Erwachsene können ebenfalls behandelt werden, und das ist inzwischen alltäglich. Der Unterschied: Es steht kein Wachstum mehr zur Verfügung, das genutzt werden könnte, deshalb sind rein zahnbezogene Korrekturen leichter als solche, die die Kieferlage betreffen. Ausgeprägte Abweichungen der Kiefer erfordern bei Erwachsenen unter Umständen einen kombiniert chirurgischen Weg. Voraussetzung ist in jedem Alter ein gesundes Zahnfleisch: Eine unbehandelte Parodontitis muss zuerst therapiert werden, sonst schadet die Bewegung mehr, als sie nützt.
Wie die Behandlung abläuft
- Diagnostik: Untersuchung, Abformung oder Scan, Fotos und Röntgenaufnahmen
- Behandlungsplan mit Ziel, Mitteln, Dauer und Kosten, der mit Ihnen besprochen wird
- gegebenenfalls Vorbehandlung, etwa Karies versorgen oder Zahnfleisch sanieren
- aktive Phase mit herausnehmbarem oder festsitzendem Gerät, mit regelmäßigen Kontrollterminen
- Retentionsphase, in der das Ergebnis stabilisiert wird
Die Retention ist der Teil, den fast alle unterschätzen. Zähne haben die Neigung, in ihre alte Position zurückzuwandern, und zwar dauerhaft. Deshalb folgt nach der aktiven Phase ein festgeklebter Draht auf der Innenseite oder eine Schiene für die Nacht, oft über sehr lange Zeit.
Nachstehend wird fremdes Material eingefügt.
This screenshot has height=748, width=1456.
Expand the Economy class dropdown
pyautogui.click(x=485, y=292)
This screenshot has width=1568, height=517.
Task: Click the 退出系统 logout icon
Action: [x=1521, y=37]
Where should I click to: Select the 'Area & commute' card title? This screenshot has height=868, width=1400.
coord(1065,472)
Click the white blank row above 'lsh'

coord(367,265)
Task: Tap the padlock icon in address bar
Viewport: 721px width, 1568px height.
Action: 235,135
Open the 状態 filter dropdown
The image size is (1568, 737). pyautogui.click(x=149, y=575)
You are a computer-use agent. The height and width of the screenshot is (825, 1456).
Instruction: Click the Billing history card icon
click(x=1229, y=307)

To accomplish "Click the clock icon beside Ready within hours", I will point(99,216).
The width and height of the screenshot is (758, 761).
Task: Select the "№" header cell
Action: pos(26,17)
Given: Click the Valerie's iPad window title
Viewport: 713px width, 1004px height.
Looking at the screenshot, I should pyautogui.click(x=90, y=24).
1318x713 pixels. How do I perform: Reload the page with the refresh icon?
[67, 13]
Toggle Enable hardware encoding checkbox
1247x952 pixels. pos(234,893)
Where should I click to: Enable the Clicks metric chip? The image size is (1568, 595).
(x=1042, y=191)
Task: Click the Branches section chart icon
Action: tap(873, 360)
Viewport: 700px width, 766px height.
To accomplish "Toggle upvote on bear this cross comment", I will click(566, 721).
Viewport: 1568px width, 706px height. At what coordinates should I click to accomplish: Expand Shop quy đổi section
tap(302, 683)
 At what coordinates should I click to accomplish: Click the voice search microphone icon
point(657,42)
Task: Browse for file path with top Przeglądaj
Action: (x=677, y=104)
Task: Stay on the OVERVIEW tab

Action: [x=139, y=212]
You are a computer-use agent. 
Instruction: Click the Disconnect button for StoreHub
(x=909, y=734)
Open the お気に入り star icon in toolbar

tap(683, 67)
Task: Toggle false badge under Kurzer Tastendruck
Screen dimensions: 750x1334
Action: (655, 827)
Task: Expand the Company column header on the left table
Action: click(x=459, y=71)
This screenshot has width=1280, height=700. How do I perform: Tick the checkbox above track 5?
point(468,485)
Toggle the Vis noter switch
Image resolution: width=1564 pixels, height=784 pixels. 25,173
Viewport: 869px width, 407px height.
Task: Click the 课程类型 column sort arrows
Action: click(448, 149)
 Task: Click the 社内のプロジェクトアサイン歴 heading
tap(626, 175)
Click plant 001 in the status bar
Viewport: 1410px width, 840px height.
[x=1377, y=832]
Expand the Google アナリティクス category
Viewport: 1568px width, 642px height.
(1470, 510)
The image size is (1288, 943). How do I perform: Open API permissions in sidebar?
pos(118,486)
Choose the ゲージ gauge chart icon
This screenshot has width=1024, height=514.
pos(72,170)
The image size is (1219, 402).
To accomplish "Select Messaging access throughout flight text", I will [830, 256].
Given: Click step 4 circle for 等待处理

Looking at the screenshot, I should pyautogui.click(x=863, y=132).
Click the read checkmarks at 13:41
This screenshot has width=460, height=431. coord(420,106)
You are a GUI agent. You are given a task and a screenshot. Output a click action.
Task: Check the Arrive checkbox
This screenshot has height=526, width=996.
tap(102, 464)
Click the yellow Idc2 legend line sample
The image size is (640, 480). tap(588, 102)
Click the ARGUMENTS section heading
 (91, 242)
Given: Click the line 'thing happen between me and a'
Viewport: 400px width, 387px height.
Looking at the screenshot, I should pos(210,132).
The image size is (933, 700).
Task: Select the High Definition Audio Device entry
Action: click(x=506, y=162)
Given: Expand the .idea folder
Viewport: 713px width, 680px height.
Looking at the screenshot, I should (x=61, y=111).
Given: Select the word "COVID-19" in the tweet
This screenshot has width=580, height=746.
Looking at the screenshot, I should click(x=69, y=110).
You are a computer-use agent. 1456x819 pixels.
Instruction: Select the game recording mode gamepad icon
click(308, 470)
Wer die Retention vernachlässigt, verliert das Ergebnis der gesamten Behandlung. Das ist keine lästige Zugabe, sondern Teil der Behandlung.
Mitarbeit entscheidet
Bei herausnehmbaren Geräten und bei Alignern hängt der Erfolg unmittelbar davon ab, wie konsequent getragen wird. Ein Gerät in der Schublade bewegt keinen Zahn, und die Behandlung zieht sich, wenn die Tragezeit nicht eingehalten wird. Bei festsitzenden Spangen ist die Mitarbeit anders gelagert, aber nicht weniger wichtig: Die Reinigung wird deutlich schwieriger, weil Brackets und Drähte Nischen schaffen. Entkalkungen als bleibende weiße Flecken rund um die Brackets sind eine typische und ärgerliche Folge mangelhafter Pflege. Nötig sind spezielle Bürsten, Zwischenraumpflege und meist engmaschigere professionelle Reinigung.
Kosten
Die gesetzliche Krankenversicherung übernimmt die Behandlung bei Kindern und Jugendlichen, wenn der Befund eine bestimmte Ausprägung erreicht, die anhand festgelegter Einstufungen beurteilt wird. Leichtere Fehlstellungen, die überwiegend ästhetisch begründet sind, fallen nicht darunter. Zusatzleistungen über die Regelversorgung hinaus werden privat vereinbart. Bei Erwachsenen ist die Behandlung nur in eng begrenzten Ausnahmen Kassenleistung. Lassen Sie sich den Plan mit den enthaltenen und den zusätzlichen Leistungen im Einzelnen erklären, bevor Sie zustimmen, und holen Sie bei umfangreichen Vorhaben eine Zweitmeinung ein.
Fazit
Kieferorthopädie richtet sich nach dem Befund, nicht nach dem Kalender. Lassen Sie den richtigen Zeitpunkt fachlich beurteilen, klären Sie, ob Funktion oder Ästhetik im Vordergrund steht, und nehmen Sie Mitarbeit und Retention ernst. Ohne sie ist die aufwendigste Behandlung auf Dauer vergeblich.